▶ **AIM OF THE TASK**: Lines before the one with "Task: Open the @nexta_tv handle in quote" are left out; return that line and all that follow it, exactly, through the end of the data.

[Saved data entries]
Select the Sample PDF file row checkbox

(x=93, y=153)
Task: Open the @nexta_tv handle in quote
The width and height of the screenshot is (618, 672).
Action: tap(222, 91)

▶ **SOLUTION TO THE EXERCISE**:
Task: Open the @nexta_tv handle in quote
The width and height of the screenshot is (618, 672).
Action: tap(222, 91)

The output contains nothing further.